Usine d'incinération de la SMA
© Photo Monaco Hebdo.

Tabac
L’élu UDM, Jean-Charles Gardetto a vilipendé l’irrespect de la loi anti-tabac. Cette dernière ne serait, selon le conseiller, pas appliquée par tous les établissements de la Principauté. Jean-Charles Gardetto a dénoncé « le laxisme des services de l’Etat envers les récalcitrants ». Stéphane Valeri, le conseiller de gouvernement pour la Santé, a répondu que la loi était appliquée et que les amendes le seraient également pour les établissements qui ne la respecteraient pas. Sur le sujet, on retiendra aussi la sortie de Roland Marquet, autre élu de la majorité, qui a assimilé les fumeurs à des « toxicomanes », demandant une « obligation de soins » pour les personnes concernées.//A.P.

Pouvoir d’achat
Au 1er janvier 2012, le point d’indice des traitements et des retraites de la fonction publique sera revalorisé de 1,3 %. « 0,8 % pour atteindre le taux d’inflation de 2011 et 0,5 % pour anticiper l’inflation de 2012 », a détaillé le ministre d’Etat, Michel Roger, en séance publique.//A.P.

Fonction publique
Les fonctionnaires ont-ils un coup de blues?? C’est la question qu’a posée Jean-Charles Gardetto à propos du mal-être de fonctionnaires monégasques. « Ces troubles sont malheureusement en progression », a indiqué M. Gardetto avant de demander quels services étaient les plus touchés. Stéphane Valeri, conseiller de gouvernement pour la Santé, a refusé de « stigmatiser un service » mais a confirmé que le phénomène était palpable dans la Fonction publique. « Il y a en effet une évolution à la hausse des affections psychiatriques. On constate un plus grand nombre de congés longue durée », a-t-il indiqué.
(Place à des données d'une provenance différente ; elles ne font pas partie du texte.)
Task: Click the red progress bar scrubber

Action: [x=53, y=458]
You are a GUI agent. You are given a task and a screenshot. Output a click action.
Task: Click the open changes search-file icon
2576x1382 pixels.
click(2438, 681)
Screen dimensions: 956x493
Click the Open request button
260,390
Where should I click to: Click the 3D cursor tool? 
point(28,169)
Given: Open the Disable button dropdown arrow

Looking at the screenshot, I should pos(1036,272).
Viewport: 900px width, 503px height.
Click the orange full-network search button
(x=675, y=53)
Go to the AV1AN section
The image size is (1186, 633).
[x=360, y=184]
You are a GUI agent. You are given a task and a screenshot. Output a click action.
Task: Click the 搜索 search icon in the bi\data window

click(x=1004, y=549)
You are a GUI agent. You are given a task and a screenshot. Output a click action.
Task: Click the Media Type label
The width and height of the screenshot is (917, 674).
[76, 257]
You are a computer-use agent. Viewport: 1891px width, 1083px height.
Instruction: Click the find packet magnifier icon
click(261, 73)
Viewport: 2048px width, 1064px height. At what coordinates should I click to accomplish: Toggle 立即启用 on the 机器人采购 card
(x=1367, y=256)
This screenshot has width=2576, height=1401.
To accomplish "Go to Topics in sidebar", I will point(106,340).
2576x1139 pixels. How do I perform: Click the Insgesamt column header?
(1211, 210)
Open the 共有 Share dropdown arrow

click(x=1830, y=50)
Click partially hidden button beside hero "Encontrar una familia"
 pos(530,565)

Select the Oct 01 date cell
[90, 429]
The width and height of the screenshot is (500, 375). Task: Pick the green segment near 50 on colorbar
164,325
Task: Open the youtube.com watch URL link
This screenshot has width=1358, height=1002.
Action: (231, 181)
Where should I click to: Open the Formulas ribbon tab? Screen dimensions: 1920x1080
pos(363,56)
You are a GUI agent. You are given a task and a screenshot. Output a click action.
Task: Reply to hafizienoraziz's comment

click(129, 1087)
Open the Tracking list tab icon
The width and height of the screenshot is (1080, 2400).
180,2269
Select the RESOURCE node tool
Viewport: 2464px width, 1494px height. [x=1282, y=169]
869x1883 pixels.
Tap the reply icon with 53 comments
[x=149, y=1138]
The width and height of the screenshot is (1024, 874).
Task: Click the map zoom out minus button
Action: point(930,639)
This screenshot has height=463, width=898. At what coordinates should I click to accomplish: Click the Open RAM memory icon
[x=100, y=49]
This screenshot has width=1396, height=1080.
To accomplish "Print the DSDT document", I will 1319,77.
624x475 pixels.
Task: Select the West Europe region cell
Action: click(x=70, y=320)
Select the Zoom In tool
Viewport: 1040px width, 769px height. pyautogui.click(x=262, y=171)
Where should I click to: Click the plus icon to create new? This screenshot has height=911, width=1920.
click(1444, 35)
Dans le même temps, le projet de loi très attendu portant sur le statut des fonctionnaires a été déposé au conseil national.//A.P.

Fonds de réserve
Jean-François Robillon est revenu sur la suggestion d’une réflexion sur l’utilisation d’une partie des disponibilités du Fonds de réserve constitutionnel (FRC) comme d’une banque pour financer la construction d’investissements rentables. L’idée a été rejetée par le gouvernement. Le président de l’assemblée s’est dit « surpris de constater que le gouvernement propose, dans le même temps, au conseil national de voter un budget 2012 dont le déficit dit primaire serait aggravé par une provision de 40 millions d’euros destiné à thésauriser une partie des sommes nécessaires à la construction du nouvel hôpital ». « Cette constitution de provision revient donc, sans le dire, à faire supporter le financement du nouvel hôpital par le Fonds de réserve constitutionnel, équipement qui à mon sens ne sera pas ce qu’il y a de plus rentable », a poursuivi M. Robillon. Réponse de Michel Roger?: « Le gouvernement n’a pas écrit que plus jamais le FRC ne servirait à construire ou faire des investissements rentables. On ne peut pas comparer une avance de trésorerie et un investissement rentable ». Ce qui rouvre le débat sur les modalités du financement des investissements publics?? A suivre.//A.P.